We can use a qubit as a particle detector that doesn't change the particle's energy. This can be implemented as follows. We start out with a qubit initialized in the state $\left|0\right>$ and we apply the Hadamard gate $U$ that acts as follows:
$$
\begin{split}
U\left|0\right> &= \frac{1}{\sqrt{2}}\left[\left|0\right\rangle + \left|1\right\rangle\right]\\
U\left|1\right> &= \frac{1}{\sqrt{2}}\left[\left|0\right\rangle - \left|1\right\rangle\right]
\end{split}
$$
Note that $U$ is its own inverse, so applying $U$ again will bring the qubit back to the state $\left|0\right\rangle$ we started out with. But now consider what happens if during the time the qubit spends being a superposition of $\left|0\right\rangle$ and $\left|1\right\rangle$ a particle collides with it, but such that no energy is exchanged. Then the qubit will get entangled with the particle, so the qubit-particle system will be in a state of the form:
$$\left|\psi\right\rangle = \frac{1}{\sqrt{2}}\left[\left|0\right\rangle \left|D_0\right\rangle + \left|1\right\rangle\left|D_1\right\rangle\right]$$
where the states $\left|D_{i}\right\rangle$ are the particle states after scattering off the qubit in state $\left|i\right\rangle$. You might think that because the qubit was not affected by the interaction at all, we cannot perform a measurement on the qubit's state to find out that it has interacted with a particle. But watch what happens if we apply the Hadamard gate again to the qubit:
$$U\left|\psi\right\rangle =\left|0\right\rangle\left|D^{+}\right\rangle+\left|1\right\rangle \left|D^{-}\right\rangle$$
where $D^{\pm} = \frac{1}{2}\left[\left|D_0\right\rangle\pm\left|D_1\right\rangle\right]$
So, had there been no interaction, the qubit would have returned to the initial state $\left|0\right\rangle$ but now we end up with an entangled state of the qubit and the particle such that there is now a finite probability of finding the qubit in the state $\left|1\right\rangle$, despite the fact that the collision with the particle happened in a purely elastic way such that it did not affect the physical state of the qubit in any way at the time of the collision.
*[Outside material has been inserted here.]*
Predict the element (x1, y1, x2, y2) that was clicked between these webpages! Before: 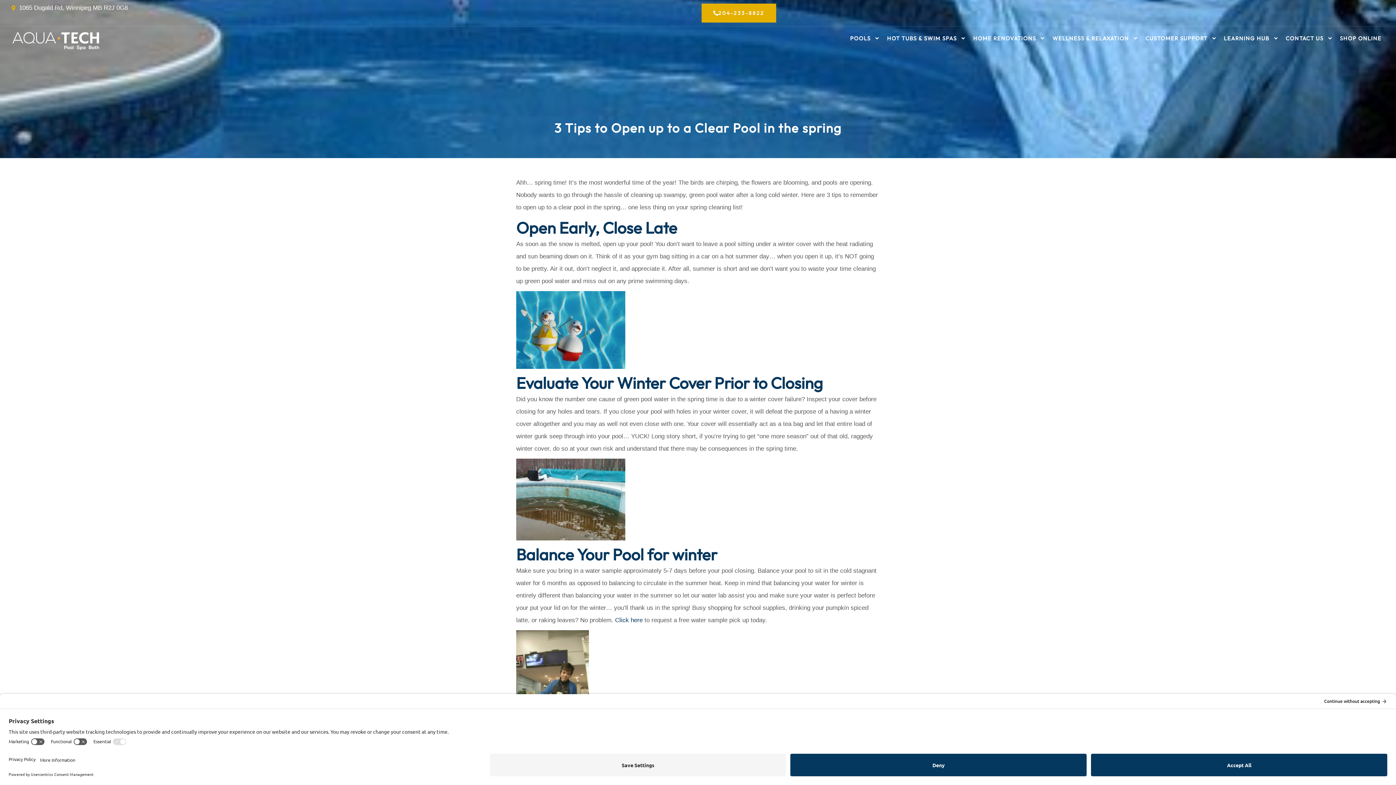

The probability of finding the qubit in the state $\left|1\right\rangle$ is $\frac{1}{2}\left[1-\operatorname{Re}\left\langle D_0\right|D_1\left.\right\rangle\right]$, so it depends on the overlap between the two particle states corresponding to scattering off the qubit in the two states of the superposition.
If the states $\left|D_i\right\rangle$ are orthogonal, then you have 50% probability of finding the qubit in the states $\left|0\right\rangle$ and $\left|1\right\rangle$; the density matrix after tracing out the particle state is $\frac{1}{2}\left[\left|0\right\rangle\langle 0| + \left|1\right\rangle\langle 1|\right]$.